Reste à savoir si le mot amitié a encore un sens quand la moindre opacité est suspecte et la transparence un gage de vertu, quand tout ce qui fuit l'exhibition en temps réel passe pour louche ou pour insignifiant. Quand un ministre de la Culture publie ses Mémoires de fonction avant même d'avoir quitté la rue de Valois. Quand un médiocrate supposé philosophe se fait filmer en live dans le désert de Libye, quand le but d'une action devient sa mise en scène, à livrer de suite à la jet-set. Quand il faut que ça rende et que ça paye et que ça se sache, ubi et orbi.
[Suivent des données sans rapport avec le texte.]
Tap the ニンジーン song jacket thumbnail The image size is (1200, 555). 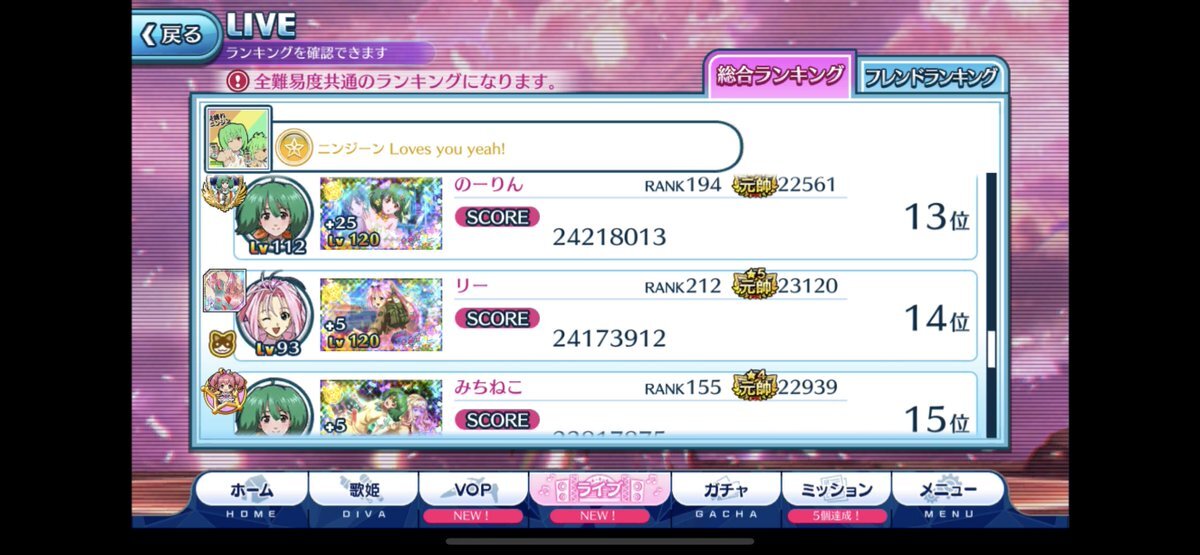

Dans cette maison de fous, à la fois de commerce et de verre, que devient notre bonne société, creuser en langue française un tunnel sous la Manche, saison après saison, peut s'assimiler soit à un trouble à l'ordre public soit à un tempérament sado-maso. Affection et diffusion, sincérité et popularité, il faut choisir. Si on a deux mille amis sur Facebook, c'est qu'on n'en a aucun. Quand on va sur le Net pour se livrer à des milliers de personnes, on ne se livre à personne. On veille sur sa marionnette.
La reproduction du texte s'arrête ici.